ECB Tells Italy's Carige to Boost Capital, Consider Merger

(Bloomberg) -- The European Central Bank told embattled Italian lender Banca Carige SpA to submit a new plan to boost its capital, saying it should consider a merger as an option and swiftly resolve its corporate-governance crisis.

The Genoa-based bank said Sunday that that the ECB rejected its own proposed capital-conservation proposal, demanded a new plan by Nov. 30 and wants its financial-strength requirements to be met by the end of the year. The Bank of Italy is paying “a high level of attention” to Carige’s situation, Carmelo Barbagallo, the banking supervision chief at the Italian central bank, told reporters in Milan.

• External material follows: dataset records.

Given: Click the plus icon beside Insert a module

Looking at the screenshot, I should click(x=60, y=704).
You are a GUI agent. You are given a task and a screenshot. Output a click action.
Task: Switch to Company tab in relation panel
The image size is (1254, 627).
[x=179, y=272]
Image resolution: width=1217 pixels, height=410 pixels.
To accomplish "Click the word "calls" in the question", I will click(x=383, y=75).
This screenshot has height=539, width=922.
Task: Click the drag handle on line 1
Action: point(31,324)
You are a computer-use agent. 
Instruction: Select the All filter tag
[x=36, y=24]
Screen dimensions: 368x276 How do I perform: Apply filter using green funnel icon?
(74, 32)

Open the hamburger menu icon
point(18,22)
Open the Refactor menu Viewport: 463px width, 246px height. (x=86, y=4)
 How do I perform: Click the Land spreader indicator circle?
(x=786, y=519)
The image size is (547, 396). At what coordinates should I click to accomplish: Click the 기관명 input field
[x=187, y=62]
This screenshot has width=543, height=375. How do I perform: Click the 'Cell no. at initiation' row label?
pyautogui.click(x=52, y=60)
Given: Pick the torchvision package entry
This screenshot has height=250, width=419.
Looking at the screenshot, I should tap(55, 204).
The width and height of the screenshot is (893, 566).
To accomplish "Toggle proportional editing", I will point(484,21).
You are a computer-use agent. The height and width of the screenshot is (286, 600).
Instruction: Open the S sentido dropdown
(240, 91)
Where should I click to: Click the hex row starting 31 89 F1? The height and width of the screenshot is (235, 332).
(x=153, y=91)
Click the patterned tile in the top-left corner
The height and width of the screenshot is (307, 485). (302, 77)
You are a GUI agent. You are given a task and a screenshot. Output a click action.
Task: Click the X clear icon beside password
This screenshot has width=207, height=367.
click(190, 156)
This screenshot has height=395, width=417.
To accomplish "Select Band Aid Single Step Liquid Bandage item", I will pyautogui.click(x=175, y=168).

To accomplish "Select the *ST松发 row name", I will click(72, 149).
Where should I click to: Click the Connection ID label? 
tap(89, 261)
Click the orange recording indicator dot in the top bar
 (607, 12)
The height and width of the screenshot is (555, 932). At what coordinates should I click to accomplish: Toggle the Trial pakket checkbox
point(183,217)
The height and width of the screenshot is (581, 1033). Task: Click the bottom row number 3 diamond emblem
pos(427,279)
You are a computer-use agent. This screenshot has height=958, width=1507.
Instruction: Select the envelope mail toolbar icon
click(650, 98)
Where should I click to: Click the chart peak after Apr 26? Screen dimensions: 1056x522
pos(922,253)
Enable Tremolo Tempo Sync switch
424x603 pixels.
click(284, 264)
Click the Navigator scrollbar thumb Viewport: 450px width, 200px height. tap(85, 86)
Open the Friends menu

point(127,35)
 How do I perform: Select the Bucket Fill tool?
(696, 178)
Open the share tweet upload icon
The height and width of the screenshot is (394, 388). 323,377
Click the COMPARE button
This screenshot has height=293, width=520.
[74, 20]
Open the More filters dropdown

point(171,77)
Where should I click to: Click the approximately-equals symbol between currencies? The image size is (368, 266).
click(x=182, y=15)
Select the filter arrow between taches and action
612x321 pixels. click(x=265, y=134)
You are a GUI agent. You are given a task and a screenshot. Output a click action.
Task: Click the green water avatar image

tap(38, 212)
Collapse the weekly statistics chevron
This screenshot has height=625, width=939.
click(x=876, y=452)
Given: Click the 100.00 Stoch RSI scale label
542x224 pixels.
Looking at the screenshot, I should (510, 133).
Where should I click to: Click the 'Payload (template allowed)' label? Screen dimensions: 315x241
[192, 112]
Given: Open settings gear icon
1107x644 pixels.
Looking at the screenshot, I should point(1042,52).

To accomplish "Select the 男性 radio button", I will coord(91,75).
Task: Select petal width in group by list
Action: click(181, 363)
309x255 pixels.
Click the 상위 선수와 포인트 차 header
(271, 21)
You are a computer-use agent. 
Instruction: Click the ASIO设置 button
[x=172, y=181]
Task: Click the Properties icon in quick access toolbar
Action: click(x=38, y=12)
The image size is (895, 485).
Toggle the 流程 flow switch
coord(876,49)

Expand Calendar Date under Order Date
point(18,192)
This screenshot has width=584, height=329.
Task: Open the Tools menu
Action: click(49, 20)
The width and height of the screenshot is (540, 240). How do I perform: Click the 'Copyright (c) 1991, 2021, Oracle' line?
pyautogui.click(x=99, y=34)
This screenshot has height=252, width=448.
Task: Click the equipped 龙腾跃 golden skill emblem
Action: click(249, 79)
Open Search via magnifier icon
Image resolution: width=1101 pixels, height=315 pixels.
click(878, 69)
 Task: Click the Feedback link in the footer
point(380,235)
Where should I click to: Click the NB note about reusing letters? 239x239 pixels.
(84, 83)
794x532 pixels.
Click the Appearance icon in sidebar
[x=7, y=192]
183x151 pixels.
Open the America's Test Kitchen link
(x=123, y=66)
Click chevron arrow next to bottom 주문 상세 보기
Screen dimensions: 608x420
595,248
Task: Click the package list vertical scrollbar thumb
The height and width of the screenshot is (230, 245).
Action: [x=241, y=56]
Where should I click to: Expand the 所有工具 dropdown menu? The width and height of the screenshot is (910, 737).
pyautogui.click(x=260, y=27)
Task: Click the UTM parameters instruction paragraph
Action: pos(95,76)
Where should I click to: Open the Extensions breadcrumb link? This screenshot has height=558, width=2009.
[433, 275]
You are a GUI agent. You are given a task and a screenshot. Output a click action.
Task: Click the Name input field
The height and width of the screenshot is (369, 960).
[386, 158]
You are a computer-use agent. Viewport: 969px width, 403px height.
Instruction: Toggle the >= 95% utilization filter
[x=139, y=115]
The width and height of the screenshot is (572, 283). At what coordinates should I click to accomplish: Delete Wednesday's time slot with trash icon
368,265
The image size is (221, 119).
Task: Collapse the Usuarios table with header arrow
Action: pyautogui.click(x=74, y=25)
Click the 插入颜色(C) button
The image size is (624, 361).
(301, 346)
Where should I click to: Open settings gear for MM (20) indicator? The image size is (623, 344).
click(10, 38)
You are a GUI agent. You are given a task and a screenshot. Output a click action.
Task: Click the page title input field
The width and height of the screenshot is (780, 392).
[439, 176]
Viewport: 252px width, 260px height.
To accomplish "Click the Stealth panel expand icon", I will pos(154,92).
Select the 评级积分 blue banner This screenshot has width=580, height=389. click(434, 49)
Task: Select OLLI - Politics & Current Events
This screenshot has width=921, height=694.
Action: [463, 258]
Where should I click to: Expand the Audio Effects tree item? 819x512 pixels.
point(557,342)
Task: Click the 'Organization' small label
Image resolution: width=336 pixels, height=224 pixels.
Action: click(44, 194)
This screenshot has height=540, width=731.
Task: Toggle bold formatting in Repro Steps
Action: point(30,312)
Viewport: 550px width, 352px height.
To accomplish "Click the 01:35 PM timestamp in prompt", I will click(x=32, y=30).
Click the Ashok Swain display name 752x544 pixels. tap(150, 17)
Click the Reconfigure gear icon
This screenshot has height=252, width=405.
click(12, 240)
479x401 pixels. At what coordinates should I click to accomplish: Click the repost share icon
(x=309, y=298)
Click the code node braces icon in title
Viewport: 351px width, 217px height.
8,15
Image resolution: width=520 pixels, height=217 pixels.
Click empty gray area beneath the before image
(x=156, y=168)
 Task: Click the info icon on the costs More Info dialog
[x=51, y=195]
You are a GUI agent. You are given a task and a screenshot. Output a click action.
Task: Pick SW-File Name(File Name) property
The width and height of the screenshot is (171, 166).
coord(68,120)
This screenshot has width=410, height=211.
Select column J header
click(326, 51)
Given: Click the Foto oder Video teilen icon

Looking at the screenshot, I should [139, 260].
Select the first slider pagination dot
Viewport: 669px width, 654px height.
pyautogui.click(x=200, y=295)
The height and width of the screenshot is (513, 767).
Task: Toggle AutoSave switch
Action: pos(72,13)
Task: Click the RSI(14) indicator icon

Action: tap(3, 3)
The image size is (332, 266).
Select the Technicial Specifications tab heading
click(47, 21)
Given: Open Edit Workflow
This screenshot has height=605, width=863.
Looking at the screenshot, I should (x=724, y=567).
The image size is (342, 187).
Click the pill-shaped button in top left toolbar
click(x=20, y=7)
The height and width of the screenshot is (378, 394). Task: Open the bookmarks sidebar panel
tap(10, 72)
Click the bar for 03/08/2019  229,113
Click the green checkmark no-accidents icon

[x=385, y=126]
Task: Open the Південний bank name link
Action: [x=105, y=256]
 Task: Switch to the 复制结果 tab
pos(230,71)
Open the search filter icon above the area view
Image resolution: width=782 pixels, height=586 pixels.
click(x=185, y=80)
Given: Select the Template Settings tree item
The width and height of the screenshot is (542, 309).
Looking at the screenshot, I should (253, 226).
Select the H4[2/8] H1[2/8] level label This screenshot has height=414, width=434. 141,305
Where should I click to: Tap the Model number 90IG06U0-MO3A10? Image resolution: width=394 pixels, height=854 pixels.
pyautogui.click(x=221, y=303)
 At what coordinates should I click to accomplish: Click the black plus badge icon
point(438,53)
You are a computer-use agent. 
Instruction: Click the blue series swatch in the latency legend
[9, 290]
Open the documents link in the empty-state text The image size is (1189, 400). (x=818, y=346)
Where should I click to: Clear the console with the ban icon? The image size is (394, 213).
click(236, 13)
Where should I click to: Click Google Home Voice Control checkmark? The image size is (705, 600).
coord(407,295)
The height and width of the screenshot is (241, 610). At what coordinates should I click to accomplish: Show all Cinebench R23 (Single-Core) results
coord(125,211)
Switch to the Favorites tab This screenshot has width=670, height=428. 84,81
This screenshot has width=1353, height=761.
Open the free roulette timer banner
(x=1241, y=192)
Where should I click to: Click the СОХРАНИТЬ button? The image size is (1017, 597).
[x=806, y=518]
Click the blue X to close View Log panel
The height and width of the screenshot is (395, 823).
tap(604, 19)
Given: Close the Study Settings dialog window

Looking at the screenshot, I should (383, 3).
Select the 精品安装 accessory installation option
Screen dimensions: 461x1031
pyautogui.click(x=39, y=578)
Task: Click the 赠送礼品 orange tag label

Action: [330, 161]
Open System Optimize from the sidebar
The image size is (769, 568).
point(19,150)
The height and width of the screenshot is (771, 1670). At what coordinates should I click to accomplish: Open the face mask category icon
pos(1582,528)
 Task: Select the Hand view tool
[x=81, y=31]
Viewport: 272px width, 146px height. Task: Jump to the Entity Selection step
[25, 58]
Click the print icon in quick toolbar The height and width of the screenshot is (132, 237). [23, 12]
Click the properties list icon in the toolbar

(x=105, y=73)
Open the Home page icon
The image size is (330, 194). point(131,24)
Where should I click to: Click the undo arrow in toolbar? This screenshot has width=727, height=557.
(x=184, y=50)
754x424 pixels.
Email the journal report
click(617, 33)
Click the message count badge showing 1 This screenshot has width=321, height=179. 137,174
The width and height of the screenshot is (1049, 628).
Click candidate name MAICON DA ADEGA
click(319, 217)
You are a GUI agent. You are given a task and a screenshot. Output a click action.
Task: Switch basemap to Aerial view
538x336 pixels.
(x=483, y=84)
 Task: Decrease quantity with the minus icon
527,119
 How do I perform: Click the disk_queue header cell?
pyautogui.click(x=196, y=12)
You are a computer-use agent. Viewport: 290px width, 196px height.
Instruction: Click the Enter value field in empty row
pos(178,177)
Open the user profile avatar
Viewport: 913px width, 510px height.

Hit by boardroom turmoil, Carige is struggling to regain investor confidence even as Italy’s banking crisis subsides. The ECB also demanded that the bank swiftly find a replacement for Chairman Giuseppe Tesauro, who resigned last month because of differences over the management of the bank. Carige had agreed with the ECB last year to reduce its stock of non-performing loans, but a 500 million-euro ($585 million) share sale in December failed to allay investor concerns.

“Given the turbulent governance of the bank, we are not surprised by the actions taken by the ECB,” Riccardo Rovere, an analyst at Mediobanca, wrote in a report. “Re-establishing fully functioning and peaceful governance is a prerequisite to continue the de-risking of the bank. Improving the bank’s risk profile and profitability are necessary to preserve or enhance shareholder value, with or without M&A.”

Share Decline

The shares have declined by 60 percent over the last 12 months, reducing the company’s market value to 455 million euros. On Monday, the shares fell 5 percent as of 5 p.m. local time in Milan.

The bank’s balance sheet has shrunk by nearly half in the last five years. It had assets of just under 24 billion euros at the end of the first quarter. Investor Vittorio Malacalza, whose investment company increased its holding in Carige to 20 percent as a result of the December rights offering, has criticized the bank’s management under Chief Executive Officer Paolo Fiorentino, and recently resigned from the board.

“Strong leadership is particularly important to overcome differences and secure board backing for the necessary strategic decisions,” Carige said.